> **Tasks**:
(a) Summarize the resolution notice in two sentences.
(b) Reproduce the stretch of the resolution notice from "In accordance with the Plan" through "21(b) in your Company’s Annual Report." word for word.

> **Passage given**:
[START]

For further details, please refer to the item “Remuneration Report” in your Company’s Annual Report. A summary of the Executive Share Plan is also included in the Explanatory Memorandum released to ASX on 28 February 2005.

The opportunity to grant options to executives under the Plan is sought notwithstanding the significant uncertainty surrounding the taxation laws of such plans at the time of this notice. The purpose of this resolution is to allow for the granting of options over the next twelve months subject to the finalisation of the legislation regarding the taxation of such options.

5. PROPOSED RESOLUTION 5(c) – ISSUE OF OPTIONS TO EXECUTIVE DIRECTOR STEVEN MCGREGOR PURSUANT TO EXECUTIVE SHARE PLAN

In August 2008 the Board determined that Mr Steven McGregor would be invited to participate in the Korvest Executive Share Option Plan (Plan) and would be allotted 15,000 options under the Plan. At the time Mr McGregor was not a Director. At the 2008 Annual General Meeting approval was not sought for the issue of options to Mr McGregor as at the time he was not a Director. On 1 January 2009 Mr McGregor was appointed a Director. In March 2009 the options were allotted in accordance with the Board’s August 2008 allocations.

As by the time the options were issued Mr McGregor had become Director and prior shareholder approval had not been sought for the issue of those options, this constitutes a breach of ASX Listing Rule 10.14. As a result the ASX has directed that the options issued in March 2009 be cancelled. The Board has decided to invite Mr McGregor or his Eligible Nominee to apply for the same maximum number of options (15,000) and under the same terms as those granted to all other Executives in March 2009 so that Mr McGregor is not penalised for having become a Director.

In accordance with the Plan Rules the options will have an exercise price of $3.79 each and be exercisable in January 2011. They will be subject to the same performance hurdles as all other options issued to Executives in March 2009. These terms and conditions are identical to those attached to all options granted to Executives in March 2009 including those granted to Mr McGregor that have now been cancelled due to the breach of ASX Listing Rule 10.14. For further details of the terms and conditions of the options issued to Executives refer to Note 21(b) in your Company’s Annual Report.

The options are not transferable and will be granted at no cost.

[END]

> **Dataset extract**:
[START]

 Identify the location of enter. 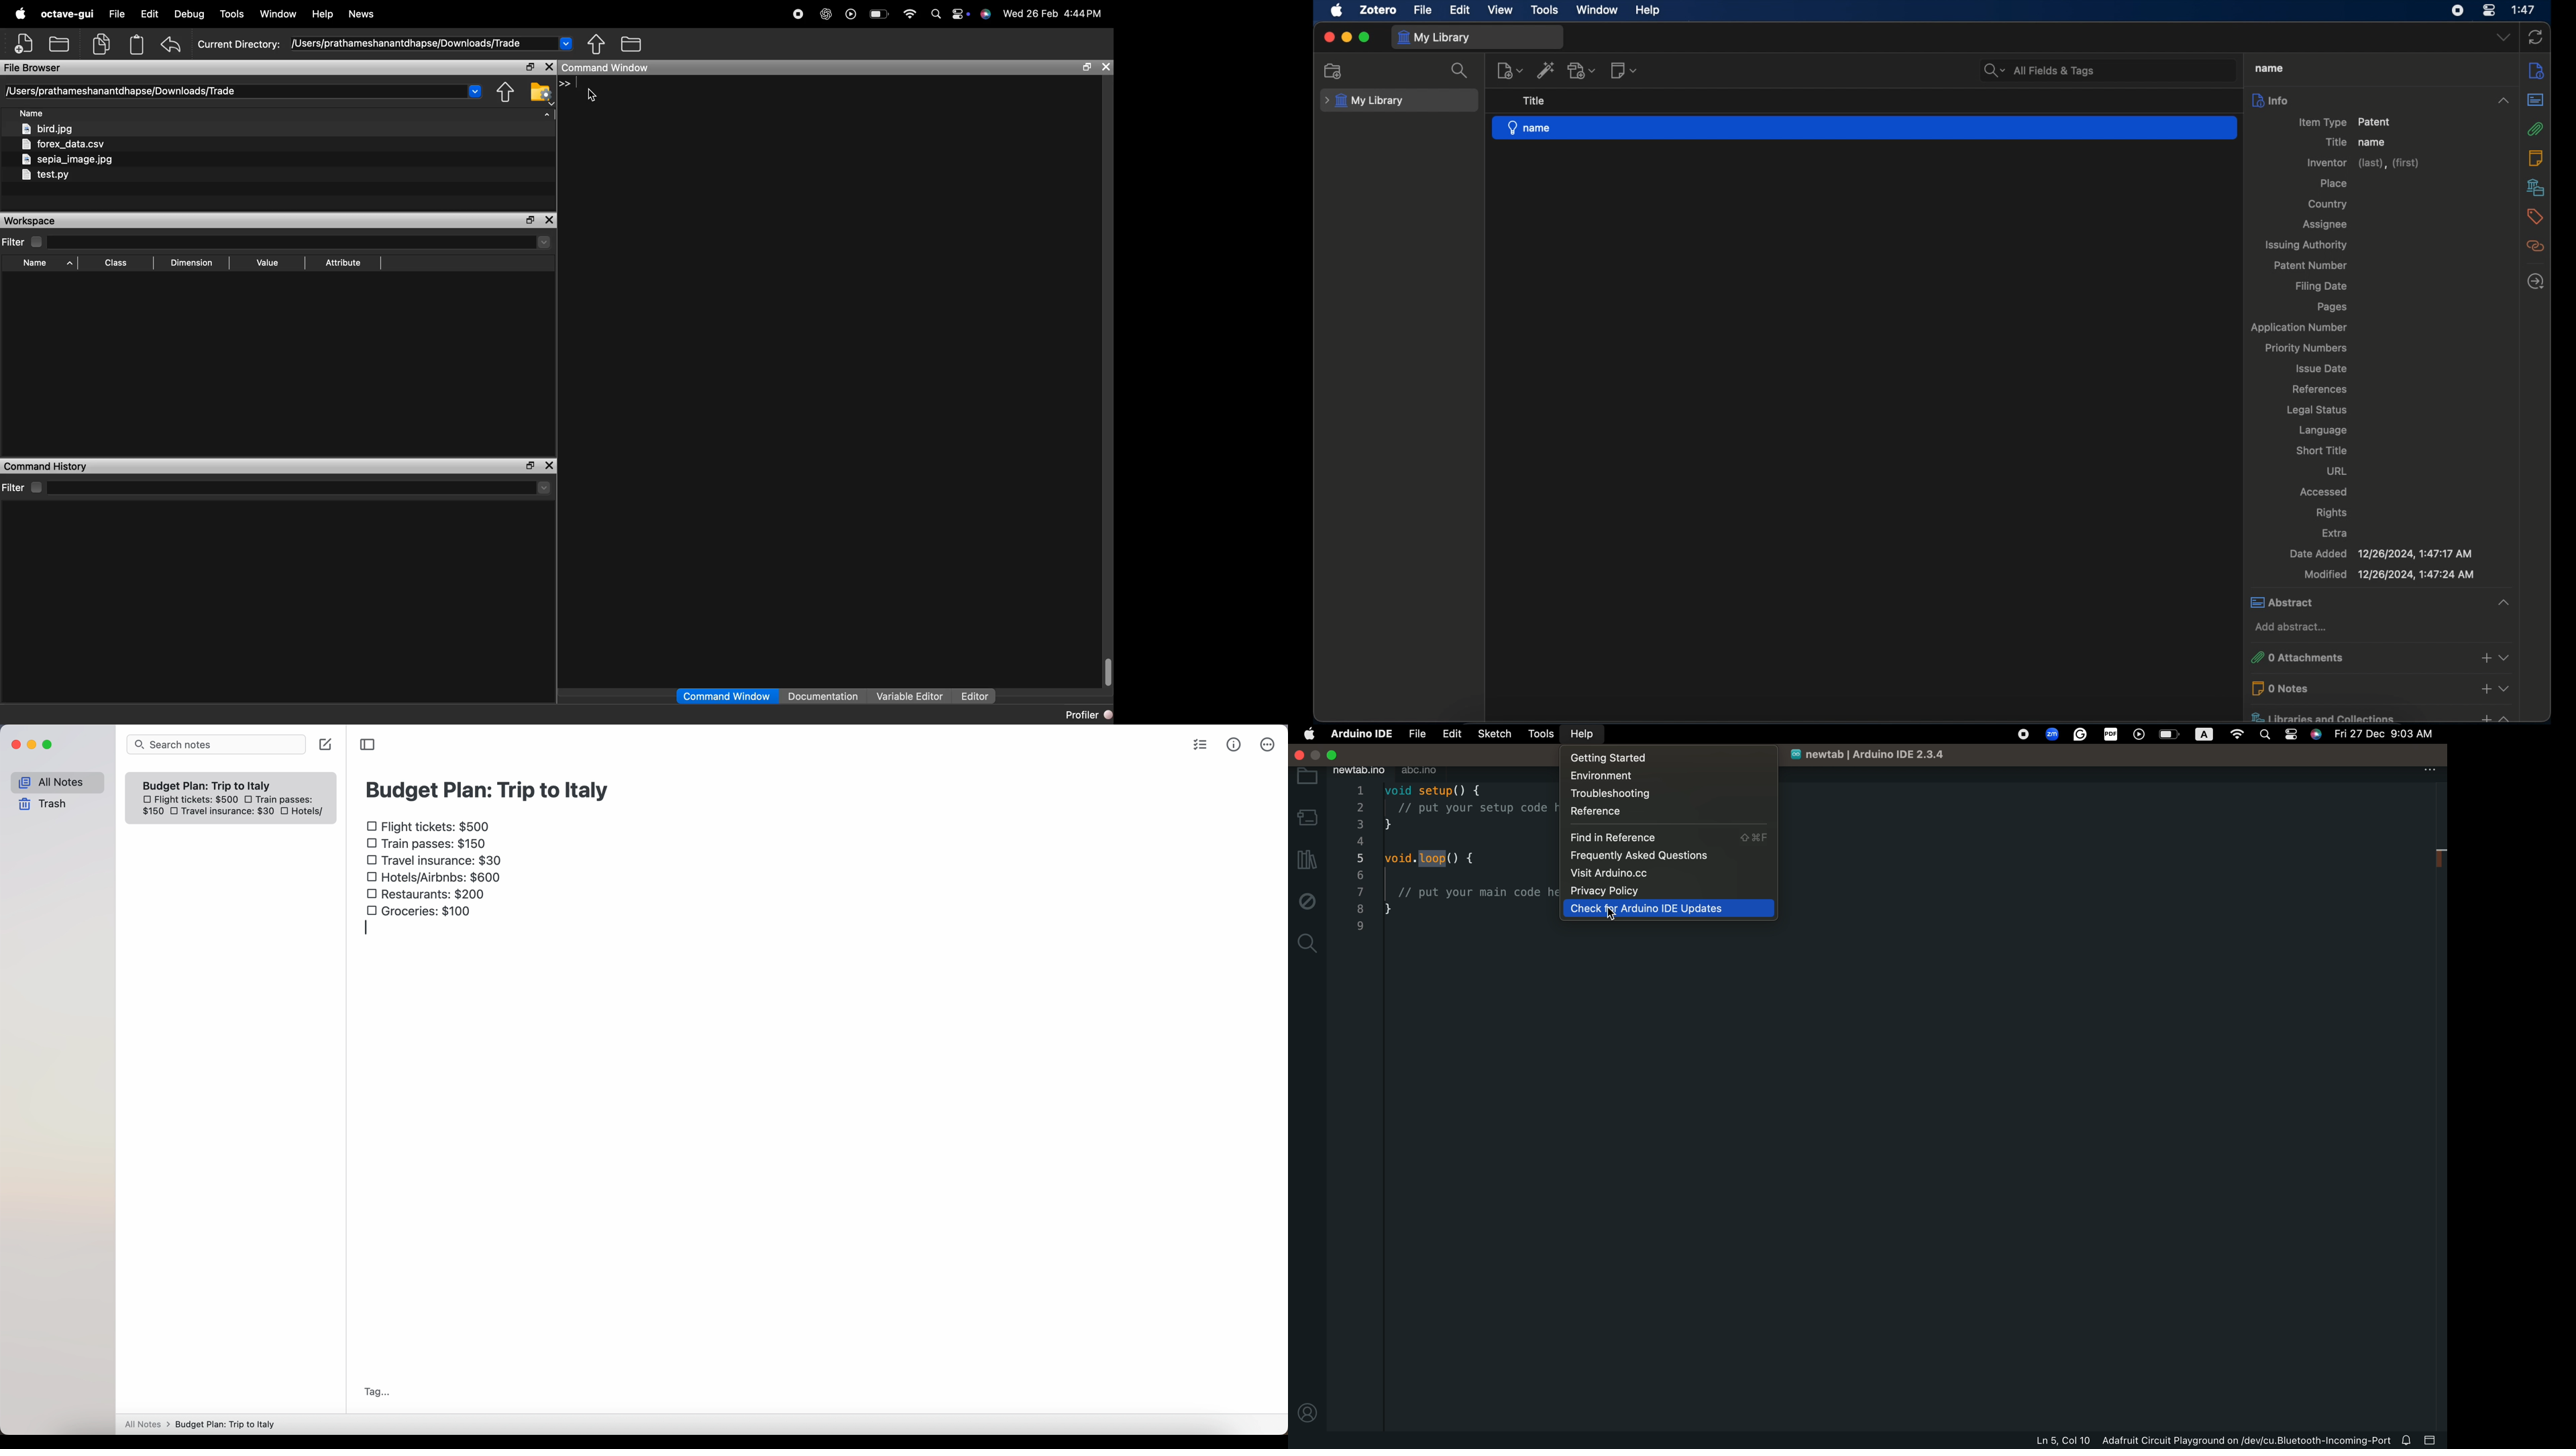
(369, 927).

[END]
[START]

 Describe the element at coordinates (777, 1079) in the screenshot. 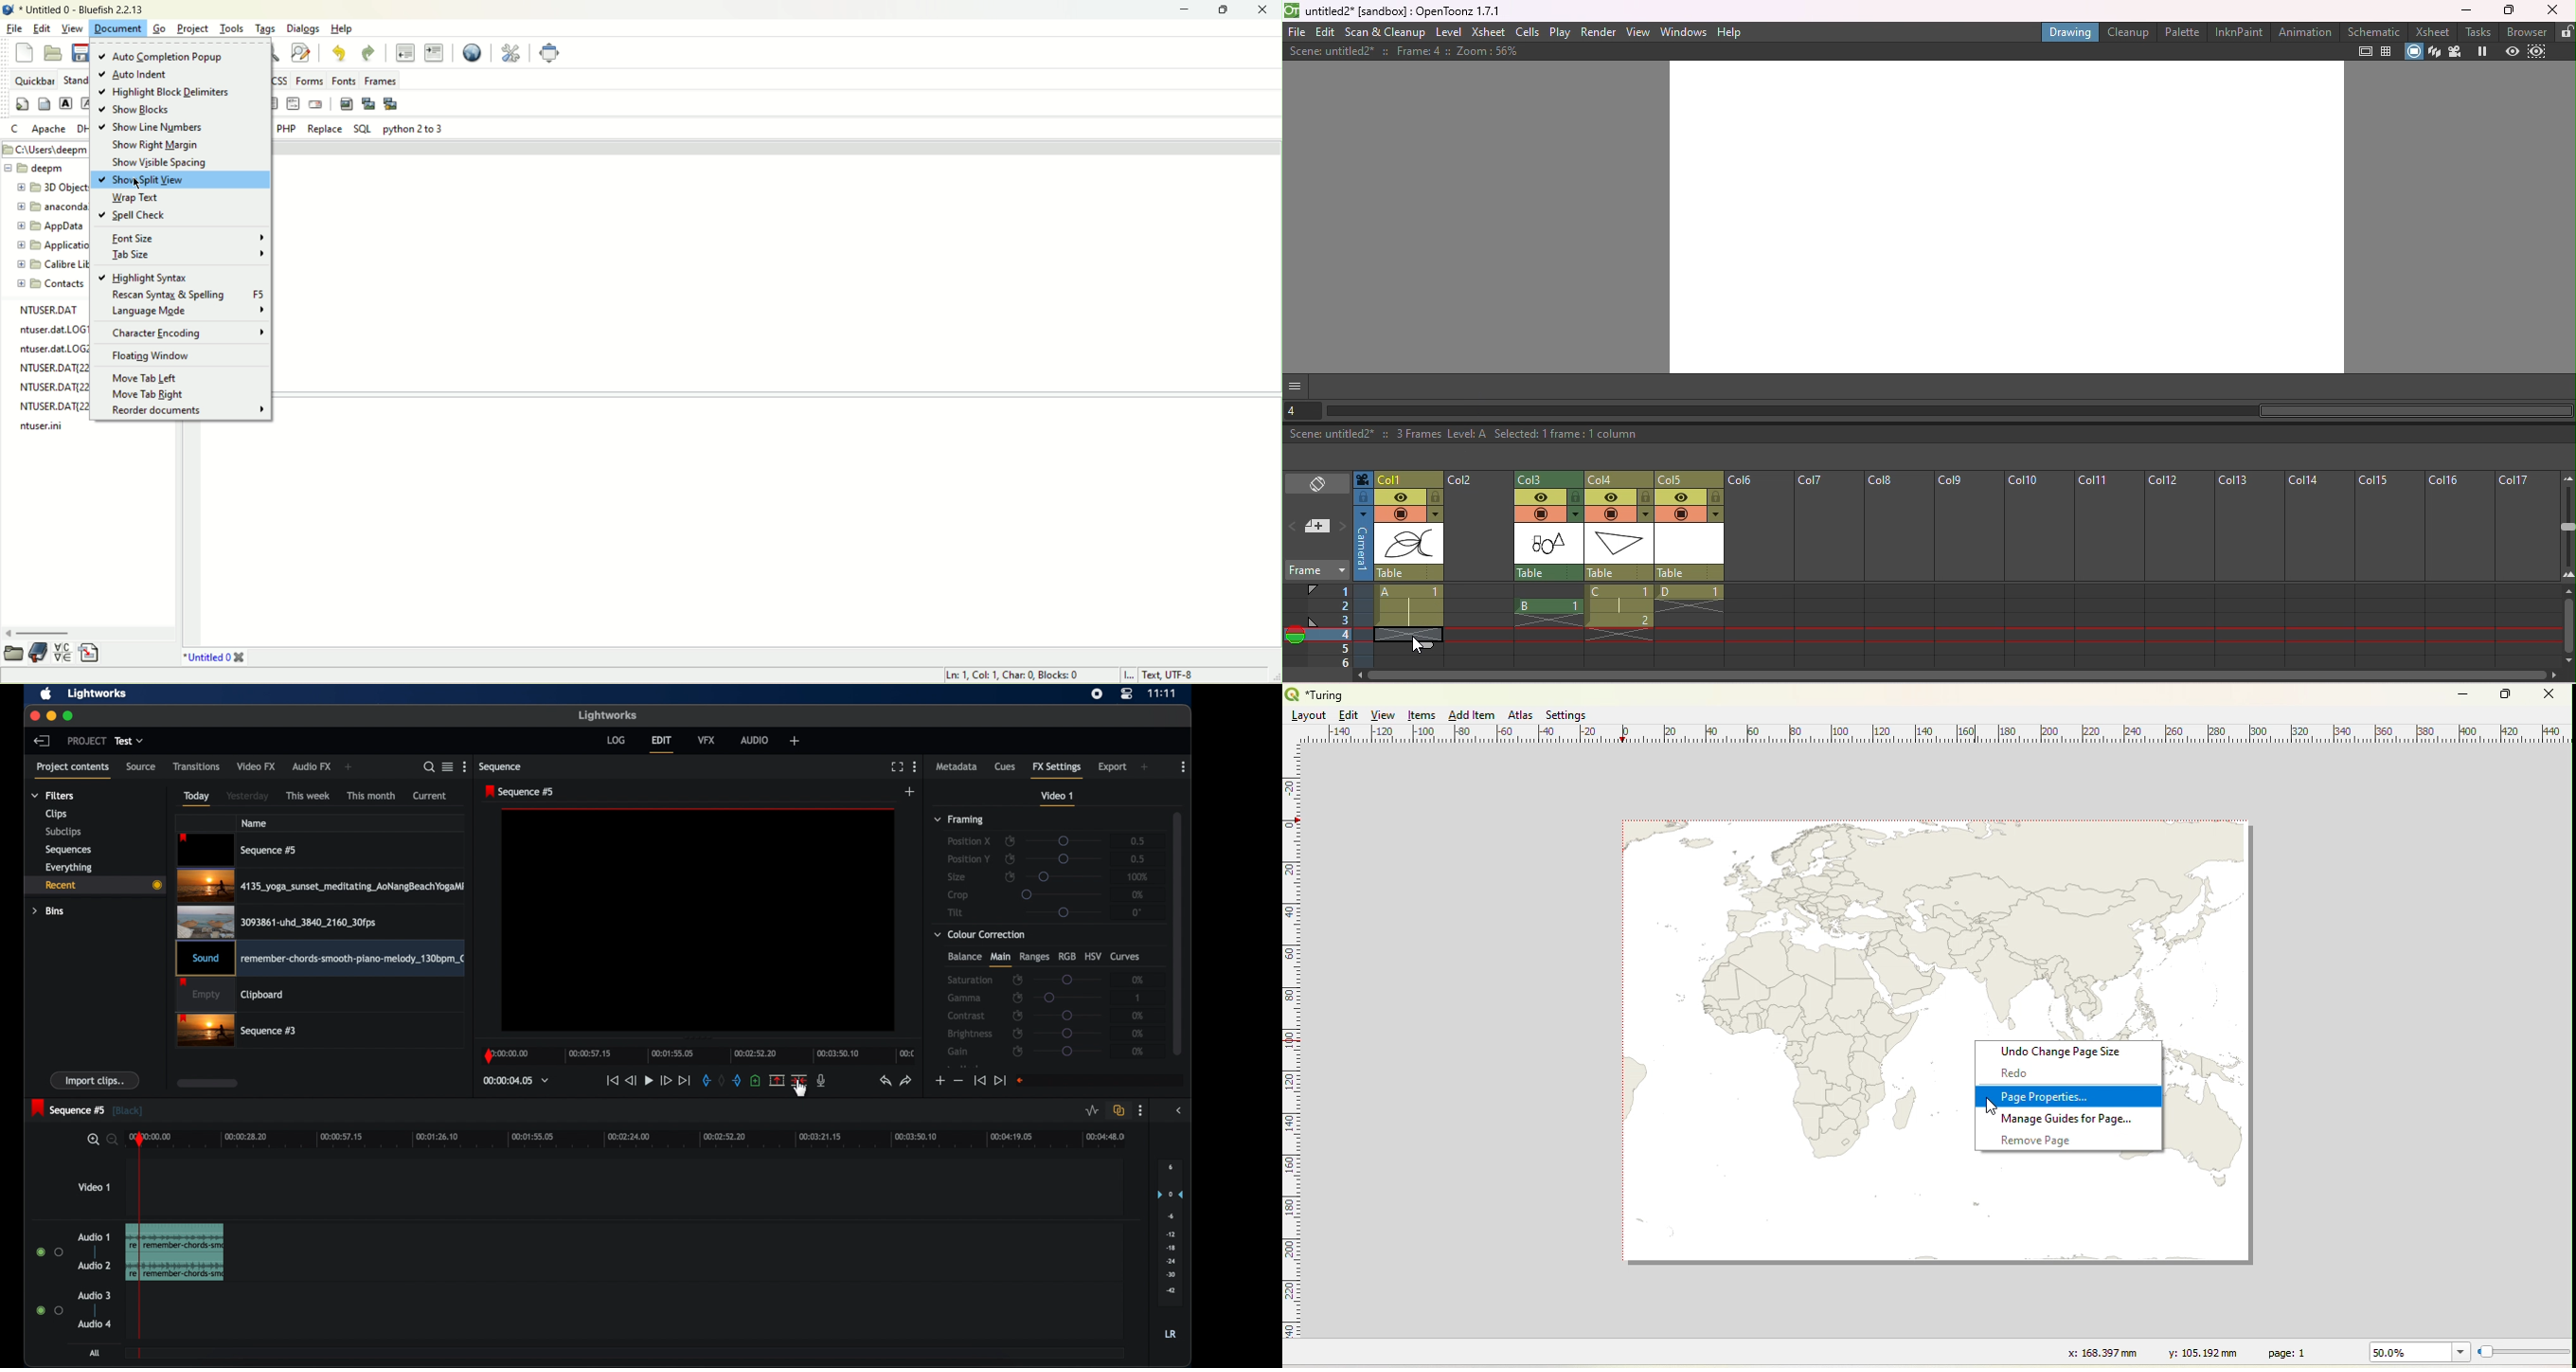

[END]

> **Outputs**:
(a) Options allotted to Mr Steven McGregor in March 2009 under the Korvest Executive Share Option Plan breached ASX Listing Rule 10.14, because he had become a Director by then and prior shareholder approval had not been sought, so the ASX directed that they be cancelled. The Board has decided to invite him or his Eligible Nominee to apply for the same maximum of 15,000 options on the same terms as other Executives: an exercise price of $3.79, exercisable in January 2011, non-transferable and granted at no cost.

(b)
In accordance with the Plan Rules the options will have an exercise price of $3.79 each and be exercisable in January 2011. They will be subject to the same performance hurdles as all other options issued to Executives in March 2009. These terms and conditions are identical to those attached to all options granted to Executives in March 2009 including those granted to Mr McGregor that have now been cancelled due to the breach of ASX Listing Rule 10.14. For further details of the terms and conditions of the options issued to Executives refer to Note 21(b) in your Company’s Annual Report.